# What are my chances



## pink380

Hi

Just wondering what would my chances of having twins be

im 36, my auntie (mums sister) had twins, my grandmother (dads mum) had twins. My hubbys brother and sister are twins.

These are just the ones I know about.


----------



## Twin.Mommy

I know Im not going to give you the best answer because Im not sure but I do know Fraternal twins are hereditary and identical twins are spontanious.




"There are things that can increase your chances of having a multiple birth, including a mother being 30 or over when she conceives. For example, while there is a 3% chance of having a multiple birth at age 25-29, it increases to 4% at 30-34 years and almost 5% at 35-39 years. 
Other factors that can increase your chances of having twins include having a maternal family history of multiple births (fraternal), and of course, using fertility treatments (in vitro fertilization or fertility drugs). 
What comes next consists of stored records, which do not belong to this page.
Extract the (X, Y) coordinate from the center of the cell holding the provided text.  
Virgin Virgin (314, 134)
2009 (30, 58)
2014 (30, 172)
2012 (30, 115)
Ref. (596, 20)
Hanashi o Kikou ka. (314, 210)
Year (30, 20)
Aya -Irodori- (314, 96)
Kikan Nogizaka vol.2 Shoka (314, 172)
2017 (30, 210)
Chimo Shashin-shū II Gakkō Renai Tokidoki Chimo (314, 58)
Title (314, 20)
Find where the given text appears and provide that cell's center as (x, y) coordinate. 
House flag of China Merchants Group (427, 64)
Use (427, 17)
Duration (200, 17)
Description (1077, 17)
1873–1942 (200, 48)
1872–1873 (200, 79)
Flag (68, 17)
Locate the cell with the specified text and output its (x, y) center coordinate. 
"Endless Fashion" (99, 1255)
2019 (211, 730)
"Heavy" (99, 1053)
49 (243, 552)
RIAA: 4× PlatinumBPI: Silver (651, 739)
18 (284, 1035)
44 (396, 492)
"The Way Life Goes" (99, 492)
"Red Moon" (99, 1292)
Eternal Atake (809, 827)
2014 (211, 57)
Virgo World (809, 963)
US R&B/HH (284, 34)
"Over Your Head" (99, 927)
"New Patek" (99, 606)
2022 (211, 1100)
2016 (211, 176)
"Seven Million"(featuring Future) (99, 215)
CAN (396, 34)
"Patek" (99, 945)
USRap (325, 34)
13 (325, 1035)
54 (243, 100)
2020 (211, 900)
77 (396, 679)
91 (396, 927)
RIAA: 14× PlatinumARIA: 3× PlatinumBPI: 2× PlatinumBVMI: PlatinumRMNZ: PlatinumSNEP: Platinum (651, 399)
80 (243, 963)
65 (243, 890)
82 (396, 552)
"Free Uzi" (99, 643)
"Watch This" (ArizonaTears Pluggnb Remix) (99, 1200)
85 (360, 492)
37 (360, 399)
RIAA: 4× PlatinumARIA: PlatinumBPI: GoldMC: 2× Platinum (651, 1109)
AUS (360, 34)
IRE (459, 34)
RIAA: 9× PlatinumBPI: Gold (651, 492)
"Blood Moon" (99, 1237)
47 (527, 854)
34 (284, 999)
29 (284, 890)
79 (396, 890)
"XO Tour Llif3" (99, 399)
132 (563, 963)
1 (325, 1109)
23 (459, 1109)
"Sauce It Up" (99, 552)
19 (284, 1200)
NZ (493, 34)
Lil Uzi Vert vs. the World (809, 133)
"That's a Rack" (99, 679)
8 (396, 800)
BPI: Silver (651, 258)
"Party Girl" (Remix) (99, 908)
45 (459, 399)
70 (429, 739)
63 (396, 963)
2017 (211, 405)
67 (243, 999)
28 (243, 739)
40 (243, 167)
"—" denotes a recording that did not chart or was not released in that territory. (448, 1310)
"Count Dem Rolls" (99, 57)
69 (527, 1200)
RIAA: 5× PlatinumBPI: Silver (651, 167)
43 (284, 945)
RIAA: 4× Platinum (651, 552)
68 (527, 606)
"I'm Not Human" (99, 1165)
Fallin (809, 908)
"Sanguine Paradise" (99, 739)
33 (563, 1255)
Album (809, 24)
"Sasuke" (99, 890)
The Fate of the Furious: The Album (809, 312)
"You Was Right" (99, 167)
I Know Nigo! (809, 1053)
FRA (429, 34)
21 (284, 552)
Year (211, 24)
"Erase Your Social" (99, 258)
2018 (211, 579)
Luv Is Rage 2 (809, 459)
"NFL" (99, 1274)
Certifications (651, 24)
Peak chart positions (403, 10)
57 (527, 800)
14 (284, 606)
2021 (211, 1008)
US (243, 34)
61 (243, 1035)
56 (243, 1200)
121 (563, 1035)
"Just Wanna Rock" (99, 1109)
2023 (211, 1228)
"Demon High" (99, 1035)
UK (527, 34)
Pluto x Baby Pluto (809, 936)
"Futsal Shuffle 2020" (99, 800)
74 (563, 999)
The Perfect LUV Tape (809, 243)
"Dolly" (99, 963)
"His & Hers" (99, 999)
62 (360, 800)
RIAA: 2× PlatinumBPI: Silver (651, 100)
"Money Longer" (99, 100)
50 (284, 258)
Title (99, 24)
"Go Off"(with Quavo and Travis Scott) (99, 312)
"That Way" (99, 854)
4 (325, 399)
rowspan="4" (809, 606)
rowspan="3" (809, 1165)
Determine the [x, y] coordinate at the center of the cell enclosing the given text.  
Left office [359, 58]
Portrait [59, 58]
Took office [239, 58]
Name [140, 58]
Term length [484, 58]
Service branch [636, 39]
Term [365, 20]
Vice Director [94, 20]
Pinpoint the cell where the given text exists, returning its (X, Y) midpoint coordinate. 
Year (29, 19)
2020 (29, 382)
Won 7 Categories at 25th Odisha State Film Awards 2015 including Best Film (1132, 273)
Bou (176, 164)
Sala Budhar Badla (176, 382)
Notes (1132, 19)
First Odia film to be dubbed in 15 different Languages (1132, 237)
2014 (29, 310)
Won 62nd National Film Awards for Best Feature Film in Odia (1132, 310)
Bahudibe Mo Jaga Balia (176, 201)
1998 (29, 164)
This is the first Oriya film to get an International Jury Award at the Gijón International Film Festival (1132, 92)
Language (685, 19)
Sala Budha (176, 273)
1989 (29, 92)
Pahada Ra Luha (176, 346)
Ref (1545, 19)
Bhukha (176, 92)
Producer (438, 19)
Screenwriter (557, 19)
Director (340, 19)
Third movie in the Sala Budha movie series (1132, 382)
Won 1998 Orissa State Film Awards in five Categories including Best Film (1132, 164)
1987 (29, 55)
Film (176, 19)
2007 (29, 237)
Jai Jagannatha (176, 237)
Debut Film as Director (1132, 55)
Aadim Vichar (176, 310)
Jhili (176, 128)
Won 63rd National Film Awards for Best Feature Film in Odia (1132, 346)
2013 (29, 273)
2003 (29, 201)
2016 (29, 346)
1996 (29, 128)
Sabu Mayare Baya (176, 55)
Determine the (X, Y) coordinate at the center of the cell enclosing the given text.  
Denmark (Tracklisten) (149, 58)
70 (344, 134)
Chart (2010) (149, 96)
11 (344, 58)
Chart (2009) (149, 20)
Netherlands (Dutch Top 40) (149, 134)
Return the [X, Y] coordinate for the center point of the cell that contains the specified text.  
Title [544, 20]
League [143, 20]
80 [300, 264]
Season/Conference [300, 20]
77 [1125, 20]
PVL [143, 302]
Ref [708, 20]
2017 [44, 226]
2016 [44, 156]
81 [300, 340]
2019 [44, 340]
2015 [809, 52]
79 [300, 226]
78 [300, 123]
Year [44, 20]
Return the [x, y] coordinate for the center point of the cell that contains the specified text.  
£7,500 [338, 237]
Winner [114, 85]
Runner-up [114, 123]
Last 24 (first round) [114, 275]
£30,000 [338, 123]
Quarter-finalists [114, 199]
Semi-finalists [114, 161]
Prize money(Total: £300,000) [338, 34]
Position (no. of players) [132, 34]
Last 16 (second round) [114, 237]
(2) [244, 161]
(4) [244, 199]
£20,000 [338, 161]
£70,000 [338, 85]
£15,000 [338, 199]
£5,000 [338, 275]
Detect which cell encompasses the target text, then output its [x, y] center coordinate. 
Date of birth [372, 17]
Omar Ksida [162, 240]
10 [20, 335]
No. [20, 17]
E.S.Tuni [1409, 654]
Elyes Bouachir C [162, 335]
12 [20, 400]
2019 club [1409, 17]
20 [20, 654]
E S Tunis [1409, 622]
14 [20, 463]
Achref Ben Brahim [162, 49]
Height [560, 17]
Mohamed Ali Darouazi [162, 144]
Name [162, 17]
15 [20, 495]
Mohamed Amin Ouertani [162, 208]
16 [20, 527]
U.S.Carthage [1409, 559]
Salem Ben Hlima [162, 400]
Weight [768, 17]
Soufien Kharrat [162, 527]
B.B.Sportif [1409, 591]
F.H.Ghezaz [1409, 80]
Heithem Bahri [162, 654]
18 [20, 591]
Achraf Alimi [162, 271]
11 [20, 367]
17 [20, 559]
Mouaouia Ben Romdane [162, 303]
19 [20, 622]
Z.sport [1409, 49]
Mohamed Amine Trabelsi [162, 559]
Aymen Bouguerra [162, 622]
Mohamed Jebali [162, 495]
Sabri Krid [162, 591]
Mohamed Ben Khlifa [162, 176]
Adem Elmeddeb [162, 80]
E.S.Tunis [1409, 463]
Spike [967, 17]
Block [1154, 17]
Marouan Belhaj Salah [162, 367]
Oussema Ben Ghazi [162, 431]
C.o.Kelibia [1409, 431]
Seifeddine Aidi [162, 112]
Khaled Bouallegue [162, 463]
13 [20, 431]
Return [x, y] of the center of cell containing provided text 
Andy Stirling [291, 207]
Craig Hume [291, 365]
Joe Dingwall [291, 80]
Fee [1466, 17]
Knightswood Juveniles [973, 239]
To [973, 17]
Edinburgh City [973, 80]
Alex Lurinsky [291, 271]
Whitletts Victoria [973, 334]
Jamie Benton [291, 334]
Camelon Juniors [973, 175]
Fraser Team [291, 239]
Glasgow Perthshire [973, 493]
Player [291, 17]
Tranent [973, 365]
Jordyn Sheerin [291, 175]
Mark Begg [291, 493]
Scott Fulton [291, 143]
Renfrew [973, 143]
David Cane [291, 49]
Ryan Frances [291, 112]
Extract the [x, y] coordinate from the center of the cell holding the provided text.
Your chance of having twins is also influenced by your race (multiples are more common in African Americans and least common in Hispanics and Asians), how many times you have been pregnant (the chance of having twins increases with each pregnancy), and whether or not you have had twins already. 

Keep in mind that statistics for birth rates and multiple births include all births, including those that were the result of fertility treatments and those that were spontaneous or 'natural'. So if you don't have any of the factors mentioned above that can increase your chance of having multiples, your chance is going to be a little less than 3%. The chance of having 'natural' fraternal twins is only about 1.7% or 1 in 60. The chances of having twins with the use of fertility treatments can be as high as 20-25%!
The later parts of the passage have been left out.